## Task requirements
Going from the line that contains "Image resolution: width=1232" down to the last line in the listing below, reproduce every line exactly and include no others.

## Records for the task
....................

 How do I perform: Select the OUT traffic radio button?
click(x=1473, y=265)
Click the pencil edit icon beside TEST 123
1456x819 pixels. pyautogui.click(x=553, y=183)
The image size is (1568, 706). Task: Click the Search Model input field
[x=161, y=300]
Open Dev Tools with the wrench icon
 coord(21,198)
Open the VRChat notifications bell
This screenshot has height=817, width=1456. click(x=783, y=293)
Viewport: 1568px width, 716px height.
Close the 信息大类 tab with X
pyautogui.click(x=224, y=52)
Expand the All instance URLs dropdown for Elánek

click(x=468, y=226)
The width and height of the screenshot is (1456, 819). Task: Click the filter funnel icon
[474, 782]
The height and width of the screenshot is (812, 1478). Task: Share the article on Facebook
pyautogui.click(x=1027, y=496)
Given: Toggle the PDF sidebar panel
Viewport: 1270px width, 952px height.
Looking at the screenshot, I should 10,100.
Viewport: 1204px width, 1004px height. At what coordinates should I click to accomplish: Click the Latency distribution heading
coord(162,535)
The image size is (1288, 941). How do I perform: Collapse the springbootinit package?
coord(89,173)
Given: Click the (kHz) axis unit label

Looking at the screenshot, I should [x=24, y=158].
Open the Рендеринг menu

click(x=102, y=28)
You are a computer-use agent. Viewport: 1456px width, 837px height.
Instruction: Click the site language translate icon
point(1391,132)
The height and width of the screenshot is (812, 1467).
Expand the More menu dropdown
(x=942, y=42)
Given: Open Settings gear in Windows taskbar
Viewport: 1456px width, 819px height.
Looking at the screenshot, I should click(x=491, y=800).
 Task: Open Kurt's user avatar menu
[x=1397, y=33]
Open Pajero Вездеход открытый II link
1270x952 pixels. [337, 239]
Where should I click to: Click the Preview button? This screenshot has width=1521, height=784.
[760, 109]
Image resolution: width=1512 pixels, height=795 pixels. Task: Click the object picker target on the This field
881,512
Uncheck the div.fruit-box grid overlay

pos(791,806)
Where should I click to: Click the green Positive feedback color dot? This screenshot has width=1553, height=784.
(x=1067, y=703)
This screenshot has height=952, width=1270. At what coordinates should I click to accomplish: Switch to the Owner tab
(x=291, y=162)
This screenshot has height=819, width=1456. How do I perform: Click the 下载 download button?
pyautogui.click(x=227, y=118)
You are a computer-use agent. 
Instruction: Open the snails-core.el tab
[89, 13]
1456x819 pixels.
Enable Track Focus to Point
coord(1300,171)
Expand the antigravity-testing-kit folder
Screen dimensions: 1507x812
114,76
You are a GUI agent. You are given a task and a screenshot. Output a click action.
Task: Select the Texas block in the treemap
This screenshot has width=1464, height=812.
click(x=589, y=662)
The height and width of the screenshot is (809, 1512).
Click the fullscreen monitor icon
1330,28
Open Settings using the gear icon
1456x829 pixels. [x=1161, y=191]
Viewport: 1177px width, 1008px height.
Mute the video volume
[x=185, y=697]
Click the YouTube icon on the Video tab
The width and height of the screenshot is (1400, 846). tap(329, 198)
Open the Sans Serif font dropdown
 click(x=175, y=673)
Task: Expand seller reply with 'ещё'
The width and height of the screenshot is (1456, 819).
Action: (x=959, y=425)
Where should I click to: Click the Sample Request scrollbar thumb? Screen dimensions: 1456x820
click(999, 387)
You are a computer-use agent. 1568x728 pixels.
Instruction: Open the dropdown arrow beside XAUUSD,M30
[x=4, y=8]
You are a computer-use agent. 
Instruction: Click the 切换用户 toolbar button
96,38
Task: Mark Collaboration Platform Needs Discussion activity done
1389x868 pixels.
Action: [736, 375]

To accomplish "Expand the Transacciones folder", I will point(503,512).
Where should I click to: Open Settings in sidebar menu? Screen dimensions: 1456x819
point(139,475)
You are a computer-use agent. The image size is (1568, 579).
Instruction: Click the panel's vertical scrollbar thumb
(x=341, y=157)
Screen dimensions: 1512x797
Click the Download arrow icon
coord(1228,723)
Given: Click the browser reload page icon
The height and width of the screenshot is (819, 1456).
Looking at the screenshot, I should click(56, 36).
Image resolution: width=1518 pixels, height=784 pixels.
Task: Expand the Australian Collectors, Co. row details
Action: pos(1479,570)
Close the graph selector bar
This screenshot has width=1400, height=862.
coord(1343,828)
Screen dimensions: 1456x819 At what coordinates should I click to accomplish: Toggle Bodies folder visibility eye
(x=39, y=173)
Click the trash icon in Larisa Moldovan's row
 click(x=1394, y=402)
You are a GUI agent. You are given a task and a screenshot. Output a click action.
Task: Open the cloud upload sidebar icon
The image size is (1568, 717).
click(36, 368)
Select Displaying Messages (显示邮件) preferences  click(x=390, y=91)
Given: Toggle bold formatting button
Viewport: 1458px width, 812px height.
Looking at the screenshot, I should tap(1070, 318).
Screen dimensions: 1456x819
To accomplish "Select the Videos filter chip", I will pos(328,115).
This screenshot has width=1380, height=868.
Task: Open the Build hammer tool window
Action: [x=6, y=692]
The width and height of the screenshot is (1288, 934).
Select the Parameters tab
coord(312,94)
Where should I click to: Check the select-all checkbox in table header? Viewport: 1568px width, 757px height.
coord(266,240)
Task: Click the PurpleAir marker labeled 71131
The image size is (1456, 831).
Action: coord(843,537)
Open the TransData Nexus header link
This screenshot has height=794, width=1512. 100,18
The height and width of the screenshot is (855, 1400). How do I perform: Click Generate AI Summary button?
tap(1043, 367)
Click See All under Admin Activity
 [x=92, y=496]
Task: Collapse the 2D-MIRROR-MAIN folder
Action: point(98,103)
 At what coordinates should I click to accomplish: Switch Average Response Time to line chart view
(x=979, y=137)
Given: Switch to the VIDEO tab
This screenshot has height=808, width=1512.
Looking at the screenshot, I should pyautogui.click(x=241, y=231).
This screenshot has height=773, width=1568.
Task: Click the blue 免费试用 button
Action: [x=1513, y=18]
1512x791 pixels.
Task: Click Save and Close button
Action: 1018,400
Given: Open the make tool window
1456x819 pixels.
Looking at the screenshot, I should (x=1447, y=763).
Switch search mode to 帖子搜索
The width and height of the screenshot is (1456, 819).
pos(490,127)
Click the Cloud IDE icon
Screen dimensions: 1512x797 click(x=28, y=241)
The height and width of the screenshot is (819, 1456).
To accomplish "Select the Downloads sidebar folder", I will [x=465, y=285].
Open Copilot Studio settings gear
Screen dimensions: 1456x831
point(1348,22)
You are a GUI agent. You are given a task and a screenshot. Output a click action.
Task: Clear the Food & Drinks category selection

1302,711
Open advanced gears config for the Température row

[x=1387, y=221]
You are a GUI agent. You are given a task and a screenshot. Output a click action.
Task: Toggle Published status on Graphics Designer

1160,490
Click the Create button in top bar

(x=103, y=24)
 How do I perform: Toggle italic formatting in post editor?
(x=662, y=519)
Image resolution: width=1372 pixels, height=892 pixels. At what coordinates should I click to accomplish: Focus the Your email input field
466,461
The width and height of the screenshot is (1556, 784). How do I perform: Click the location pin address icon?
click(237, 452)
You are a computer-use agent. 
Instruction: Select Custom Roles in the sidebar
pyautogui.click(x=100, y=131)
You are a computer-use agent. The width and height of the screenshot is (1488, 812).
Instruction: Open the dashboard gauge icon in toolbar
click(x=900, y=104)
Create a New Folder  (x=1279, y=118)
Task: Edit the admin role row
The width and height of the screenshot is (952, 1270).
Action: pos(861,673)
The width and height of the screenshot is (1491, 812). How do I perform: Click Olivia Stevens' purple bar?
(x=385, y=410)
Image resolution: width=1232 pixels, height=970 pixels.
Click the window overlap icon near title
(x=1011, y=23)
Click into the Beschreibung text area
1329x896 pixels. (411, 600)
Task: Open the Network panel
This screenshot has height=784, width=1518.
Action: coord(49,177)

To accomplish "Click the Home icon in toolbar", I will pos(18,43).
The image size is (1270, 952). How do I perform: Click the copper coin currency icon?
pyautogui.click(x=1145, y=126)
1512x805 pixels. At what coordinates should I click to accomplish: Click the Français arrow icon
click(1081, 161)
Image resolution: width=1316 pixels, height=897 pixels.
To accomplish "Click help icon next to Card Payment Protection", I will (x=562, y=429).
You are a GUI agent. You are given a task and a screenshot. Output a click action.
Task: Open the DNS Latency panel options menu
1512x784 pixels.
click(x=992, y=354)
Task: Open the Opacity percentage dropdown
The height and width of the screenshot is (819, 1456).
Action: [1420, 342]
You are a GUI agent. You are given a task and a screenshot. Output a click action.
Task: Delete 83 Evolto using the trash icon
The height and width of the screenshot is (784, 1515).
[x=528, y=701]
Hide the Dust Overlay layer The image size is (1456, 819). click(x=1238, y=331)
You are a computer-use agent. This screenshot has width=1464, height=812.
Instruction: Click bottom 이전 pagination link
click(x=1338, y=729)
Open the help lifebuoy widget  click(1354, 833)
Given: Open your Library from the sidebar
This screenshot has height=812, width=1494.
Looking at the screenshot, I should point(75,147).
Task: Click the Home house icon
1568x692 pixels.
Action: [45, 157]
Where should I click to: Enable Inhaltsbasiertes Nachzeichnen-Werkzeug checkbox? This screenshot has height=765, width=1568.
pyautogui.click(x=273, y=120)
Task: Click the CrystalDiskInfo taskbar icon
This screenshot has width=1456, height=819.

....................

## Solution
Image resolution: width=1232 pixels, height=970 pixels.
Click the window overlap icon near title
(x=1011, y=23)
Click into the Beschreibung text area
1329x896 pixels. (411, 600)
Task: Open the Network panel
This screenshot has height=784, width=1518.
Action: coord(49,177)

To accomplish "Click the Home icon in toolbar", I will pos(18,43).
The image size is (1270, 952). How do I perform: Click the copper coin currency icon?
pyautogui.click(x=1145, y=126)
1512x805 pixels. At what coordinates should I click to accomplish: Click the Français arrow icon
click(1081, 161)
Image resolution: width=1316 pixels, height=897 pixels.
To accomplish "Click help icon next to Card Payment Protection", I will (x=562, y=429).
You are a GUI agent. You are given a task and a screenshot. Output a click action.
Task: Open the DNS Latency panel options menu
1512x784 pixels.
click(x=992, y=354)
Task: Open the Opacity percentage dropdown
The height and width of the screenshot is (819, 1456).
Action: [1420, 342]
You are a GUI agent. You are given a task and a screenshot. Output a click action.
Task: Delete 83 Evolto using the trash icon
The height and width of the screenshot is (784, 1515).
[x=528, y=701]
Hide the Dust Overlay layer The image size is (1456, 819). click(x=1238, y=331)
You are a computer-use agent. This screenshot has width=1464, height=812.
Instruction: Click bottom 이전 pagination link
click(x=1338, y=729)
Open the help lifebuoy widget  click(1354, 833)
Given: Open your Library from the sidebar
This screenshot has height=812, width=1494.
Looking at the screenshot, I should point(75,147).
Task: Click the Home house icon
1568x692 pixels.
Action: [45, 157]
Where should I click to: Enable Inhaltsbasiertes Nachzeichnen-Werkzeug checkbox? This screenshot has height=765, width=1568.
pyautogui.click(x=273, y=120)
Task: Click the CrystalDiskInfo taskbar icon
This screenshot has width=1456, height=819.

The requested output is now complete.